Tuesday, March 19, 2013

SWEET REVENGE


Aku terbangun dan mendapati diriku berada dalam ruangan. Bukan, bukan ruangan! Tapi dataran luas tanpa batas! Putih tanpa noda setitik. Beberapa orang berpakaian putih mengelilingiku. Terdengar mereka memanggil.
“Lisa… Lisa.. “
Lintasan kejadian menghambur di kepala, ketika alat defibrilator mengejutkan jantungku, berusaha menarikku dari dataran luas tanpa batas tersebut. Aku harus hidup! Harus! Aku berjuang menjawab mereka yang memanggilku, namun mulutku rapat terkunci dan potongan demi potongan kejadian mulai tersusun di pikiranku.
***
Sebuah mobil berhenti di depan rumah. Setengah berlari, aku membuka pintu dan kudapati seseorang yang kucintai tersenyum lebar. Di tangannya terdapat seikat mawar dan sebentuk kado warna biru.
“Happy anniversary!” katanya sambil memelukku. Ini adalah tahun keenam kami bersama.
Aku membalas pelukan dengan ciuman bertubi-tubi sebagai pelampiasan rasa rindu. Hubungan kami terpisah jarak ratusan kilometer, dan kali ini dia sengaja meninggalkan kesibukkannya demi merayakan cinta kami. Aku raih lengannya, menggenggamnya erat dan membimbing dia masuk ke dalam rumah. Aku sangat bahagia.
Musik menyatu dalam percakapan kami, diselingi gurauan dan derai tawa. Begitu lepas, begitu bebas. Segala kerinduan tumpah ruah di sini. Semua, terasa lengkap. Sampai sebuah gebrakan pintu mengejutkan kami tiba-tiba! Seorang lelaki bertopeng, berbadan besar menyeruak masuk. Dia menodongkan pistol.
“Diam di tempat!!” Teriak lelaki itu, ketika kekasihku mencoba berdiri.

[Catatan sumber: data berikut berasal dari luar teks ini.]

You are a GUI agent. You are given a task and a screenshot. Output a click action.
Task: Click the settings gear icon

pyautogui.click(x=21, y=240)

Seketika aku lemas, ini perampokan! Jeritku dalam hati. Lelaki itu bergerak cepat. Gagang pistol digunakannya menghantam kekasihku hingga terjerembab tak sadarkan diri.  Aku berteriak penuh amarah sambil memeluk kekasihku. Namun tangan kekar lelaki itu menjambak rambutku dan menyeretku menuju kamar. Aku menjerit, menangis sambil memohon agar ia menghentikan perbuatannya. Perlawananku sia-sia.

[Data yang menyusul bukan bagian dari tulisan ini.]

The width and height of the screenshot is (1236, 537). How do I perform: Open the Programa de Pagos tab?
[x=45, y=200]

Ia memukul, menamparku berkali-kali dan melengkapi naluri tergelapnya dengan mulai melucuti pakaianku. Aku mengiba tak berdaya. Tiba-tiba, tubuh kekar itu tersungkur. Kudapati kekasihku tersadarkan, ia melempar sebuah guci ke kepala sang perampok. Aku merasa lega sesaat, sebelum perampok itu kembali bangkit dan berusaha menggapai pistolnya yang terpental. Kekasihku mendorongnya sekuat tenaga, seraya berteriak memintaku keluar mencari pertolongan. Tetapi kepanikan mengarahkan tanganku meraih pisau di atas meja, dan tiba-tiba suara teriakan membuyarkan segalanya. “NOOOOOOO!!!!!!!” Itu suara kekasihku! Ya, suara itu! Bersamaan suara letusan beruntun terdengar. “DOORR! DORR! DOR!!”
Aku terhempas! Suara yang kudengar sirna.. Kini yang kulihat kubangan darah di sekitarku! Dan, oh tidaaakk.. Aku terpekik dalam hati. Kulihat kekasihku roboh tepat di sisiku. Matanya yang teduh tak berkejap memandangku,  aku ingin mendekapnya. Sangat ingin, ingin sekali..  Lalu semuanya berubah gelap.
***
“Lisa… Lisa..“. Suara orang-orang berbaju putih kini kian jelas terdengar. Aku tersedak dalam kesadaran bahwa aku kembali pada kehidupan. Mereka tersenyum seolah merayakan kematian yang gagal membawaku. Mereka salah, aku hidup karena aku memang menginginkannya. Sebutir peluru tak cukup untuk mematikan kemarahanku, ketika kutahu dua peluru melesat menembus jantung kekasihku dan memisahkan kami selamanya. Aku harus hidup! Kematian tak akan sudi menjamahku, sebelum kupastikan tiga butir peluru tertanam di kepala lelaki yang membawaku berada di sini.